Une collection de plaques d'ivoire de l'époque du Premier Temple, parmi les rares retrouvées dans le monde et les seules à Jérusalem, a été mis au jour lors des fouilles de la Cité de David, menées sous la direction du Prof. Yuval Gadot du Département d'archéologie de l'Université de Tel-Aviv, en collaboration avec l'Autorité des Antiquités d’Israël. Reconstituées à partir de plus de 1500 fragments découverts dans les ruines d’une grande bâtisse remontant au 7e et 8e siècles avant JC, période du royaume de Judée, elles décoraient alors des meubles de grande taille, comme des lits, des portes, et peut-être même un trône.

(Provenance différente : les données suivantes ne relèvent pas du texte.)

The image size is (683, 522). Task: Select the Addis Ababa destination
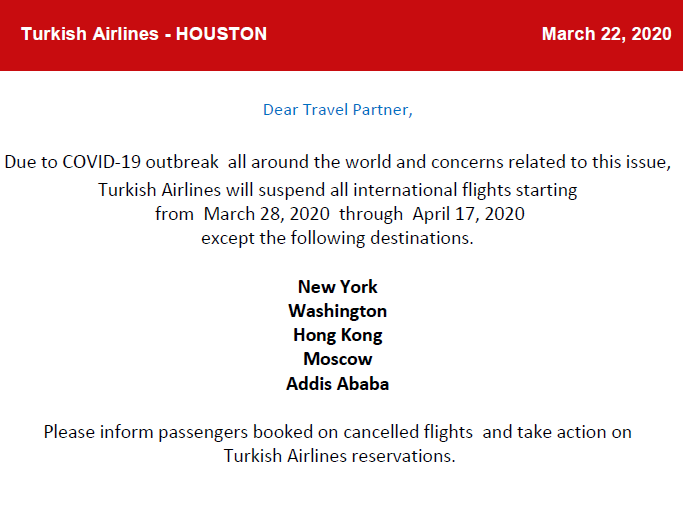pos(338,383)
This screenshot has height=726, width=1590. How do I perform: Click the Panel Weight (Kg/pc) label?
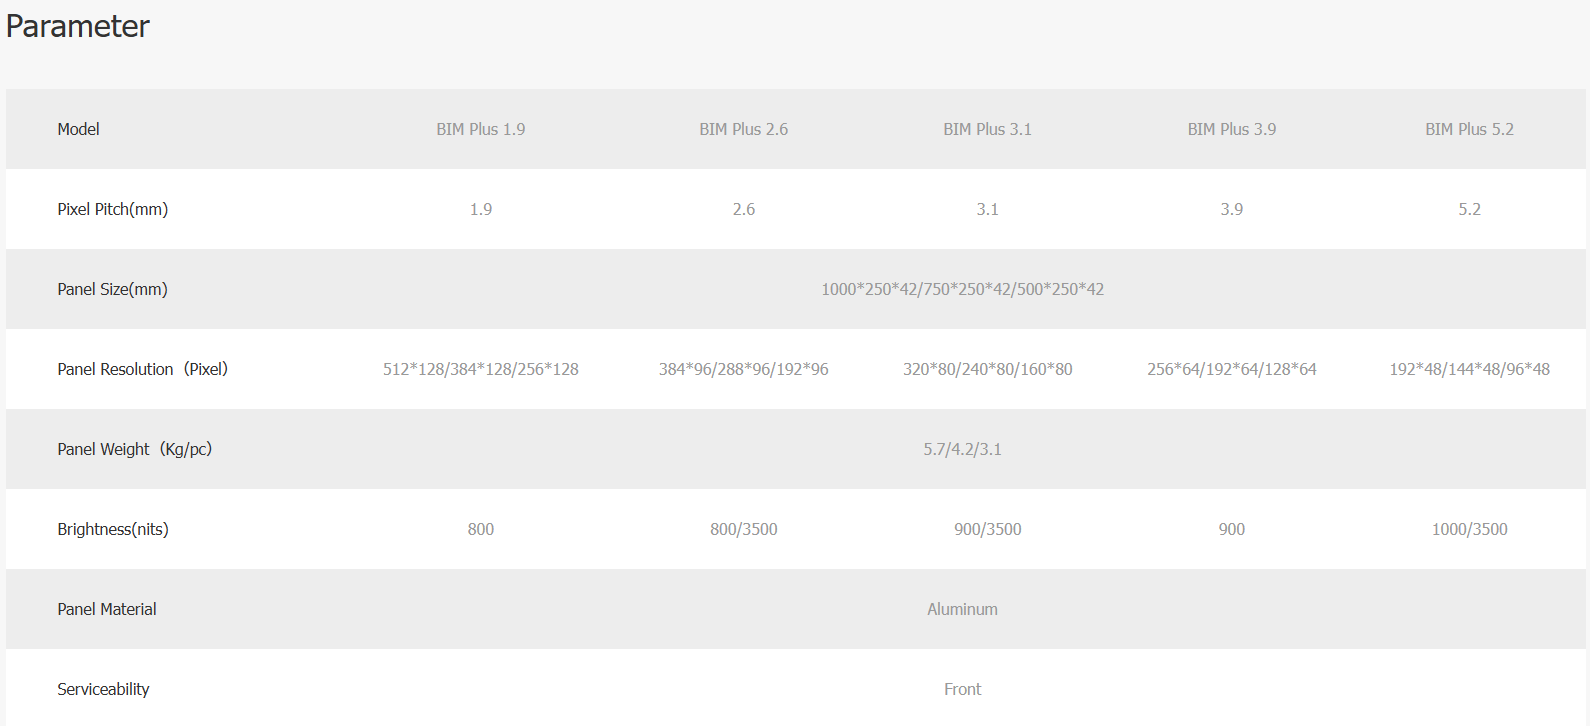point(134,449)
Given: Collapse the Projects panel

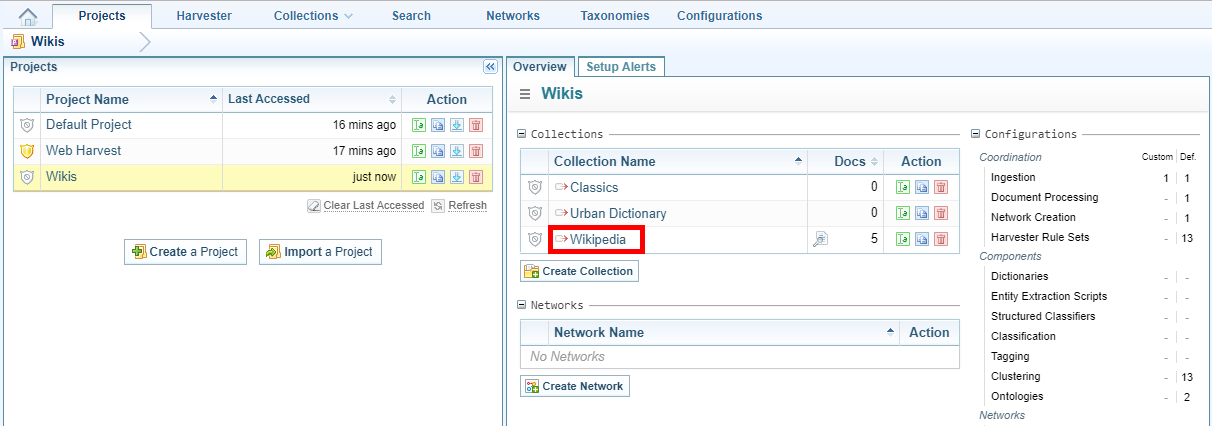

Les minuscules fragments ont été retrouvés sur le « parking Givati » de la Cité de David, dans le Parc national au pied des murailles de Jérusalem, dans les ruines d’un impressionnant bâtiment détruit par le feu, probablement lors de l’incendie de la ville et la destruction du Temple par les Babyloniens, en 586 av. J.C. Le bâtiment lui-même remonte selon les archéologues aux 7e et 8e siècles avant notre ère, à l’apogée du royaume de Judée qui coexistait alors avec le royaume d’Israël en Samarie.
Importées d'Assyrie
Réassemblés par l’équipe de conservation de l’Autorité des Antiquités d’Israël, les fragments ont révélé les restes de douze plaques d’ivoire carrées d’environ cinq centimètres de côté et de cinq millimètres d’épaisseur, ornées de rosaces, de plantes et de formes géométriques. L’une d’entre elle est gravée de roses avec un arbre stylisé au centre, d’autres sont décorées de fleurs de lotus. Selon le Dr. Ido Koch et la doctorante Reli Avisar du Département d’archéologie de l'Université de Tel-Aviv, qui ont étudié les representations incrustées sur les plaques, les rosaces et les fleurs de lotus étaient des symboles répandus dans les grands centres culturels de l’Orient ancien, notamment le royaume d’Assyrie.